Speaking to SNP activists in South Queensferry, she said the country had "come a long way" since then.
She added: "The SNP has only reached the milestone of 10 years in government because we have worked hard - each and every day - to repay the trust of the people of Scotland and deliver on their priorities.
"I know we are not perfect. We haven't got everything right and there is much more work still to do - work to grow our economy, get more people into employment and drive up standards in our schools even further.
"But we can be proud in Scotland that when it comes to progressive policies, we are leading the UK."
Ms Sturgeon was speaking shortly after Labour launched its manifesto for next month's general election, which she said "directly lifts policies that the SNP is already delivering" including free university tuition, ending hospital parking charges, and the abolition of the so-called Bedroom Tax.
Meanwhile, she said the Tories "who for years have mounted ideological attacks on policies as diverse as free prescriptions and council house building have now - albeit belatedly and with little credibility - decided that they are both a good thing".
The SNP leader said: "They say that imitation is the sincerest form of flattery. But in this case the imitation shown by both Labour and the Tories is anything but sincere.
"The fact is that they have had the chance to back the SNP's progressive policies - but instead they opposed them tooth and nail."
However, opposition parties insisted the SNP's record in government had proven to be a "disappointment".
Ms Davidson, who was campaigning in Dumfries ahead of the 8 June general election, said the country's school were "going backwards" and its economy was "one quarter away from recession, whilst the rest of the UK is growing."
The Tory leader added: "I think people, if they stop and think about a Scottish government that's got more powers than any previous Scottish government, that's got a bigger budget than any previous Scottish government, what they could have done in 10 years if they hadn't spent so much time trying to rip Scotland out of the UK and continuing to do so.
"There will be people in Scotland thinking it is a real missed opportunity."
Scottish Liberal Democrat leader Willie Rennie said people were "getting tired of the SNP and all their promises".
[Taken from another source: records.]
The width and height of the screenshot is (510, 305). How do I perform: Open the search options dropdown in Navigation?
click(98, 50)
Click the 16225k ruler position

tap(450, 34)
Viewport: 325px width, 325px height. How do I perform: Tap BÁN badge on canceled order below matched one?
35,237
He argued: "They haven't been anywhere near as good as many of their supporters had hoped back in 2007. They have let education drift down the international rankings. Literacy has tumbled. They have turned their back on transformative investment.
"In the NHS, young people still have to wait up to 600 days to get the mental health treatment they need. The Scottish economy is on the edge of recession.
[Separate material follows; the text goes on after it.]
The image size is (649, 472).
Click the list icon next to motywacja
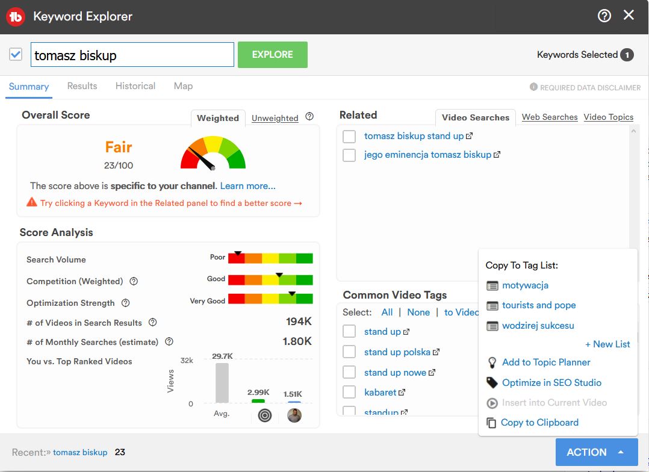click(492, 285)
"All this is because SNP ministers have been distracted by their obsession with independence."
Meanwhile, Scottish Labour leader Kezia Dugdale has described her party's UK manifesto as "a radical vision for the country".
Ms Dugdale said that while the SNP "has done nothing to stop austerity", Labour's proposals would redistribute wealth across the UK.
She added: "A Labour vision for our country is one where the rich and the powerful pay their fair share.
"Labour's manifesto gives voters a real choice: a fairer Scotland for the many, not the few; or a Scotland caught between the two extremes of Tory and SNP nationalism."